Note that when the AC motor 4 is an induction motor, the output es of the pilot generator 7 is not exactly proportional to the system frequency f, but the slip is usually about 5%, so
There are no practical problems.

In the above embodiment, the zero-phase voltage ■0 is taken out from the third and next winding 31 of the output transformer 3, but the neutral point resistor 6
The same effect can be obtained by detecting the voltage corresponding to the zero-sequence voltage using other methods or means such as using the voltage across the voltage and applying it to the protective relay 8.

In this embodiment, the output of the pilot generator 7 is used as the setting input of the protective relay 8, but the system frequency f
It is also possible to provide a physical quantity detector that detects other physical quantities such as voltage, current, and rotation speed that are proportional to , and use the detected value directly or by converting it into an appropriate signal/level as the above-mentioned setting value input.
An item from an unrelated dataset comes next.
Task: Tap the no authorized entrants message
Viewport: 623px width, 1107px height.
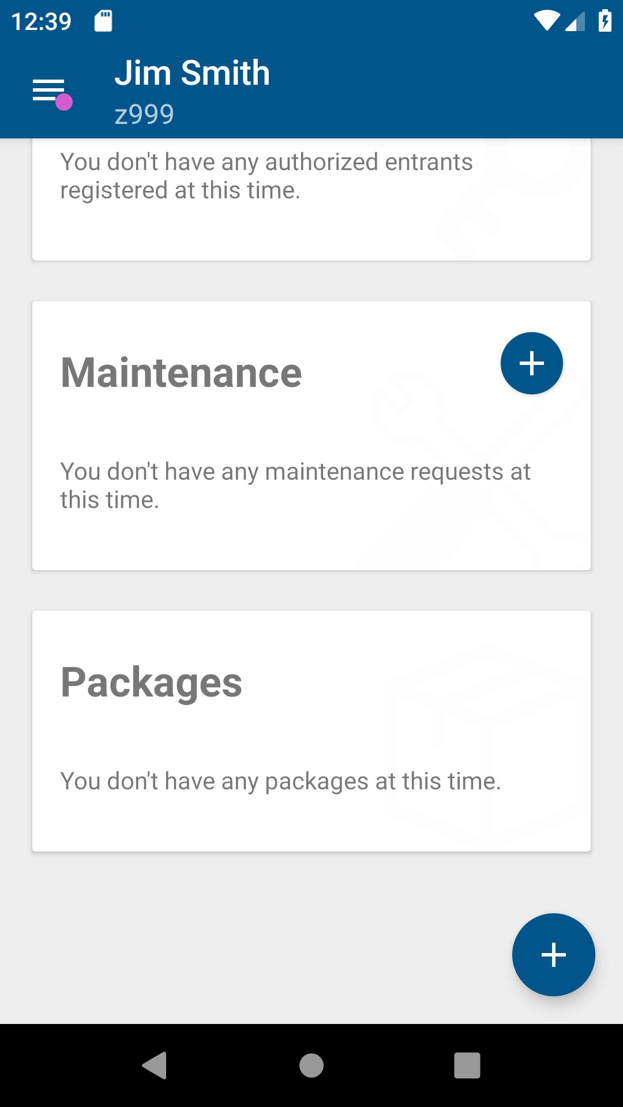Action: click(267, 176)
An example of this is shown in FIG.

In FIG. 3, numeral 10 is a voltage detector, from which the phase-to-phase voltage of the system is guided through a voltage transformer 9, and the detected power is directly or by a human-powered device (not shown) set to a signal level suitable for manual input. is converted into and applied to the protective relay 8. This phase-to-phase voltage will hardly fluctuate even when one phase is grounded when the output transformer 3 is ungrounded or resistance grounded, and this voltage is proportional to the frequency f of the system. The same effect as in the example can be obtained.

In addition, this invention can be used even if the system meal prep is not an AC motor.
If the power system is controlled at a constant voltage/frequency ratio,
When carried out, the same effect as above can be obtained.
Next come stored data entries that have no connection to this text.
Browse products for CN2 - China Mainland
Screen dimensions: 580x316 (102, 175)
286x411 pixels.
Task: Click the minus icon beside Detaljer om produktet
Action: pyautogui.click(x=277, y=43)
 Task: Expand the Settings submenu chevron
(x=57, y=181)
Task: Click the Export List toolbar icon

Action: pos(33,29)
As described above, according to the present invention, a 4m electric appliance that uses a zero-sequence voltage or a voltage corresponding to this as a detection input,
By using a configuration in which the output of a physical quantity detector that detects a physical quantity proportional to the frequency of the grid is given as a manual setting value, when the frequency of the grid decreases, the above-mentioned setting value of the protective relay also decreases, so it It is possible to reliably detect even single-phase ground faults, and the reliability of ground fault protection can be improved compared to the conventional method.

[Brief explanation of the drawing]

Fig. 1 is a circuit diagram of a conventional ground fault detection device for a variable voltage variable frequency power system, Fig. 2 is a circuit diagram of an embodiment of the ground fault detection device for a variable voltage variable frequency power system according to the present invention, and Fig. 3 is a circuit diagram of a conventional ground fault detection device for a variable voltage variable frequency power system. FIG. 3 is a circuit diagram of another embodiment of the invention. In the figure, 2...Variable voltage variable frequency power supply device 3...Output transformer 7...Pilot generator 8...Protective relay 9...Voltage transformer 10...Voltage detector In the figures, the same reference numerals indicate the same or equivalent parts. Agent Makoto Kazuno

Claims (3)

[Claims] (1) A protective relay to which the zero-sequence voltage of the system or a voltage corresponding to this is introduced as a detection input, and a physical quantity detector to detect a physical quantity proportional to the frequency of the system, and the output of the physical quantity detector is the output of the protective relay. A ground fault detection device for a 01 variable voltage variable frequency power system, characterized in that it is applied as a settling input to the protective relay. (2) Ground fault detection in a variable electric ratio variable frequency power system according to claim 1, characterized in that it is a physical quantity detector or a pilot generator connected to an AC motor connected to the system. Device. (3) A ground fault detection device for a J-variable voltage variable frequency power system according to claim 1, wherein the physical quantity detector is a voltage detector that detects the phase-to-phase voltage of the system.